A revogação do EPA não só prejudicaria 15 anos de progresso legislativo, mas também ameaçaria o investimento americano em tecnologias futuras e a liderança americana nos esforços de transporte e alterações climáticas, disse a coligação.

“É assim que a corrupção se parece. Donald Trump está a violar as leis que protegem os americanos da poluição climática – para enriquecer as grandes petrolíferas e os seus ricos aliados poluentes”, disse Newsom num comunicado. “Os trabalhadores, as famílias e as comunidades pagarão o preço, sendo deixados sufocados pelo ar poluído. Ninguém está acima da lei neste país, nem mesmo o presidente.”

A EPA também lançou dúvidas sobre a ciência climática por trás da sua descoberta de danos, apesar do facto de investigadores independentes em todo o mundo terem concluído que as emissões de gases com efeito de estufa provenientes da queima de gasolina, diesel e outros combustíveis fósseis estão a aquecer o planeta e a contribuir para o agravamento dos impactos climáticos.

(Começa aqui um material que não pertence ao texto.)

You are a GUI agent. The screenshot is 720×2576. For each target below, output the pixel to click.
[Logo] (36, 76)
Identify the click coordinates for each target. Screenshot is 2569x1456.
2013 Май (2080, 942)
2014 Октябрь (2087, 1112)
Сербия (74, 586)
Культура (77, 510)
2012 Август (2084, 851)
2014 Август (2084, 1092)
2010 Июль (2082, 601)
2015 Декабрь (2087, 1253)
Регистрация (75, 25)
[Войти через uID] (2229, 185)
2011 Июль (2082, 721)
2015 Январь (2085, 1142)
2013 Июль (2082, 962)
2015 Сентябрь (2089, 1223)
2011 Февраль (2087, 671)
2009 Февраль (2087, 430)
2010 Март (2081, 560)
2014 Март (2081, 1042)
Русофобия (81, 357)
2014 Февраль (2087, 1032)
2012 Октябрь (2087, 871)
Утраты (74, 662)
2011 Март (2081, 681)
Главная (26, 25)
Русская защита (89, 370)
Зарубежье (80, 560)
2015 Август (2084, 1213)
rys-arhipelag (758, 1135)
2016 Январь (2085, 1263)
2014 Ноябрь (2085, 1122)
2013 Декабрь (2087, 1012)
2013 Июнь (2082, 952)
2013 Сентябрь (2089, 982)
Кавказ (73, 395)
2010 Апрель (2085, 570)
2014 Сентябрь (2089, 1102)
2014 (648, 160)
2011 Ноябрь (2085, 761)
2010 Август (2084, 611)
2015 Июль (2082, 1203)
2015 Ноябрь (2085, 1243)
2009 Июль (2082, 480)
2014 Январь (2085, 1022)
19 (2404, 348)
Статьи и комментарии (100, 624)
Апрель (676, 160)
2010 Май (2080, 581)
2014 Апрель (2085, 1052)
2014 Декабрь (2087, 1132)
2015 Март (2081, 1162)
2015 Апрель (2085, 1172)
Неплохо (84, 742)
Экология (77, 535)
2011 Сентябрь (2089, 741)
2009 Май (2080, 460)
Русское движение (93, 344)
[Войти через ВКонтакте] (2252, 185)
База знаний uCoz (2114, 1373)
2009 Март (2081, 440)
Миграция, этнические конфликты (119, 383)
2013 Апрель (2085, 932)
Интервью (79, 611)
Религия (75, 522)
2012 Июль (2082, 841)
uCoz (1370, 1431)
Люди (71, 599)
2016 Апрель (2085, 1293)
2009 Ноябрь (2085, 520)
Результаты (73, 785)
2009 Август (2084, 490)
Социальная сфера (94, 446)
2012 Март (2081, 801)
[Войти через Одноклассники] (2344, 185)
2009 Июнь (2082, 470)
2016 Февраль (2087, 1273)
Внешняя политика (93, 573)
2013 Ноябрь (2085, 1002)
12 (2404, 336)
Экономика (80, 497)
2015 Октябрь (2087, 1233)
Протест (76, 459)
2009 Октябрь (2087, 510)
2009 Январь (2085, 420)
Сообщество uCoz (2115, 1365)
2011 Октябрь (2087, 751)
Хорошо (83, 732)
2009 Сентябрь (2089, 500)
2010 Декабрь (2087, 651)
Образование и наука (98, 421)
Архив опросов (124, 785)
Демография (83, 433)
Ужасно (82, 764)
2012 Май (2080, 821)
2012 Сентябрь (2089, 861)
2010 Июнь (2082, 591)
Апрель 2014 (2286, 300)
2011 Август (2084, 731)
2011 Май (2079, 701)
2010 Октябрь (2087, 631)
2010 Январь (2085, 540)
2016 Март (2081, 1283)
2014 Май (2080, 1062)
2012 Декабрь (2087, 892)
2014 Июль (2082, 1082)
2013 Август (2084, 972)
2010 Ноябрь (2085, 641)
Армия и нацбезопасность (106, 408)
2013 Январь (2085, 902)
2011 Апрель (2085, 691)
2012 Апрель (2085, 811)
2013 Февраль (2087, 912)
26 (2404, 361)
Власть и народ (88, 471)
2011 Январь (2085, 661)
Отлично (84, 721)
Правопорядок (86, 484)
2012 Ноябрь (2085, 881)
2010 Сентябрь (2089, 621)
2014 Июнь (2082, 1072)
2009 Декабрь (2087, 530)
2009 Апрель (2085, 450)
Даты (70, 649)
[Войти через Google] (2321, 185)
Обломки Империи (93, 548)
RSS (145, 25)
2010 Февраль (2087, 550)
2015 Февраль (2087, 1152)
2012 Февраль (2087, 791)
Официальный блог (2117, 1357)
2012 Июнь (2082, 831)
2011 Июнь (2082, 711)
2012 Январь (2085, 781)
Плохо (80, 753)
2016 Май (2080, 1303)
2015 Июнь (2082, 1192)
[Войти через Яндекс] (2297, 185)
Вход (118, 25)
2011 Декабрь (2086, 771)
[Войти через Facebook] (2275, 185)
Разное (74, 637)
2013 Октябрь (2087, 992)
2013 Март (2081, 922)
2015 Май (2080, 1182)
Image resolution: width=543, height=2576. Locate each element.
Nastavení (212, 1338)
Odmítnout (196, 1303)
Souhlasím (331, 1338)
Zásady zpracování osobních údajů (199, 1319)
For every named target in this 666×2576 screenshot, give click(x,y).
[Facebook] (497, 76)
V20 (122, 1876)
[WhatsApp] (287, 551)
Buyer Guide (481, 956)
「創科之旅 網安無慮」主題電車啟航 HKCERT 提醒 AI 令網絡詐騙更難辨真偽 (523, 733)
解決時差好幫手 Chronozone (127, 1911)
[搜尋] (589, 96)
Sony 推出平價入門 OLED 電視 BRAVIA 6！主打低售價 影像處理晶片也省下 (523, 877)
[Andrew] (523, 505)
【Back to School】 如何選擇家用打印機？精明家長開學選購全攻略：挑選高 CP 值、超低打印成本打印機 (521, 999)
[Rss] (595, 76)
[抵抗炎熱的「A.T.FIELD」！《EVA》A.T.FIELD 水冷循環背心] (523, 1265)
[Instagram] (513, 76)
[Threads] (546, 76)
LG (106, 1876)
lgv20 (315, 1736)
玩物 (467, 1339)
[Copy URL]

A compreensão de como o dióxido de carbono aquece a atmosfera remonta a mais de um século.

Na sua justificação, a decisão da agência afirma que a redução das emissões de gases com efeito de estufa dos veículos novos e existentes nos Estados Unidos terá apenas um “impacto de minimis” no aquecimento global e na subida do nível do mar. Mas muitos especialistas dizem que a redução destas emissões é fundamental para reduzir as alterações climáticas, uma vez que o sector dos transportes é a maior fonte de emissões de gases com efeito de estufa nos Estados Unidos.

A proposta da EPA para eliminar a detecção de perigos recebeu mais de meio milhão de comentários públicos, incluindo de ambientalistas, cientistas, grupos de direitos civis, organizações de saúde pública e antigos funcionários da EPA que se opuseram ao plano. O apoio ao plano veio em grande parte da reforma da indústria e de grupos reguladores que afirmaram que os padrões para veículos que dependem da detecção de acidentes são muito caros e onerosos.

Bonta liderou o processo junto com os procuradores-gerais de Massachusetts, Nova York e Connecticut. Eles se juntam aos procuradores-gerais do Arizona, Colorado, Delaware, Havaí, Illinois, Maine, Maryland, Michigan, Minnesota, Nova Jersey, Novo México, Nevada, Carolina do Norte, Oregon, Rhode Island, Vermont, Virgínia, Washington, Wisconsin e o Distrito de Columbia.

A coalizão também inclui o governador da Pensilvânia, Josh Shapiro; as cidades de Boston, Chicago, Cleveland, Columbus, Denver, Los Angeles, Nova York, São Francisco, Santa Clara e Condado de Harris, Texas.

É o 63º processo da Califórnia contra a administração Trump desde que o presidente assumiu o cargo no ano passado.